Wilde Teufel und Auferstehung
Ostern feiern die Südeuropäer als das „Fest der Feste“. Während nördlich der Alpen Osterei und Osterhase vor allem die Supermärkte bevölkern, sind in den Mittelmeerländern bis heute zahlreiche religiöse Zeremonien lebendig geblieben.
Andalusien zelebriert seit dem 16. Jahrhundert die „Semana Santa“, die Heilige Woche. Spaniens prächtigste Osterprozession ist jene in Sevilla.

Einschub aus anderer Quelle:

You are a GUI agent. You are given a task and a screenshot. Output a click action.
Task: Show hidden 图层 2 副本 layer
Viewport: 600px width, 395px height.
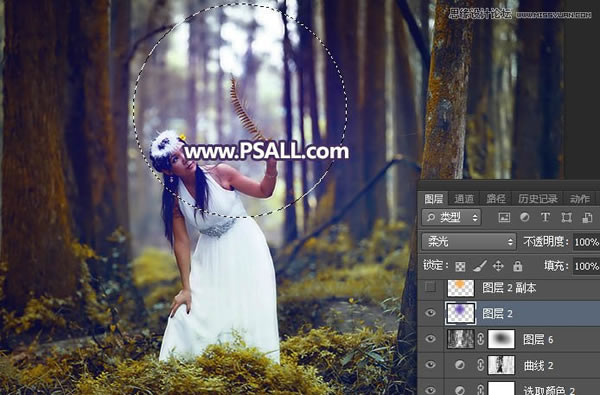coord(430,287)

Mit Kutten und spitzen Kapuzen verhüllte Gestalten tragen barfüßig Holzbaldachine mit wertvollen Christus- und Marienfiguren durch die Straßen. In der Luft hängen Weihrauchschwaden, Osterkerzen erleuchten die Dunkelheit. Trauermusik und gesungene Gebete schaffen eine mystische Stimmung. Die hält nicht lang an: Bereits eine Woche nach Ostern beginnt die Feria de Abril, ein rauschendes Fest für ganz Sevilla – eine Woche lang. Ostern ist auch in der streng katholischen italienischen Re- gion Cilento das Fest des Jahres. Bei der nachgestellten Kreuzigung geht es ziemlich dramatisch zu: Römische Legionäre treiben den Schauspieler im Christus-kostüm gnadenlos den Berg von Casal Velino hinauf – unglaublich echt rinnt das Blut unter der Dornenkrone Jesu hervor. Unter lautem Wehklagen der Einheimischen wird der Heiland in der Karfreitagnacht an das Kreuz geschlagen und nach dem dramatischen Schauspiel wird die Auferstehung Christi am Ostersonntag schließlich mit einem riesigen Festmahl gefeiert.
Besondere Vorsicht ist in dem Dorf Prizzi bei Palermo geboten. Dort kann einen während der Feiertage nämlich der Teufel holen. Wüste Kerle, versteckt hinter Masken und Hörnern, tollen durch die mittelalterlichen Gassen – plötzlich schnappen sie sich ein Opfer und schleppen es in die nächst- beste Bar, wo es sich mit Schnaps auslösen muss. Das Spektakel endet, wenn die Engel die Teufel vor die Jungfrau Maria führen. Dann hat das Gute über das Böse gesiegt.
Kreta zu Ostern: Höhepunkt des griechisch-orthodoxen Osterfests (dieses Jahr am 15. April) ist die Auferstehungsnacht von Samstag auf Sonntag. Um Mitternacht werden in der Kirche die Lichter gelöscht, nur die Kerze des Popen leuchtet noch. An ihr zündet ein Gläubiger nach dem anderen die seine an. Draußen knallen die Feuerwerkskörper wie andernorts nur zu Neujahr. Wildfremde Menschen küssen einander die Wangen zum erlösenden „Christos anesti“(Christus ist auferstanden) und setzen sich nach dermesse zur Auferstehungssuppe Magiritsa zusammen. Die wird schon den ganzen Tag lang gekocht aus Schafsköpfen und Innereien. Dazu gibt es das süße Osterbrot und dunkelrot gefärbte Eier. Am Sonntagmittag feiern alle auf dem Dorfplatz weiter bei Musik, Tanz und Festessen mit gegrilltem Lammfleisch.
Auf der Insel Malta wird ab Gründonnerstag in vielen der 350 Kirchen und Klöstern das letzte Abendmahl aufgedeckt: Künstler erstellen aus farbigen Salzkörnern Gemälde mit christlichen Motiven auf den Tellern. Am Karfreitag zieht dann die große Prozession durch Valetta. Am Ostersonntag geht alles ganz schnell: Im Dauerlauf wird der Auferstandene durch die Straßen getragen. Früher durfte die Jesus-figur nämlich nur ganz kurz die Kirche verlassen – mehr erlaubte der britische Gouverneur nicht. Damit ihn trotzdem möglichst viele sehen konnten, rannten die schnellsten Männer der Stadt mit dem Heiland auf dem Buckel einmal um den Dom. So blieb es bis heute.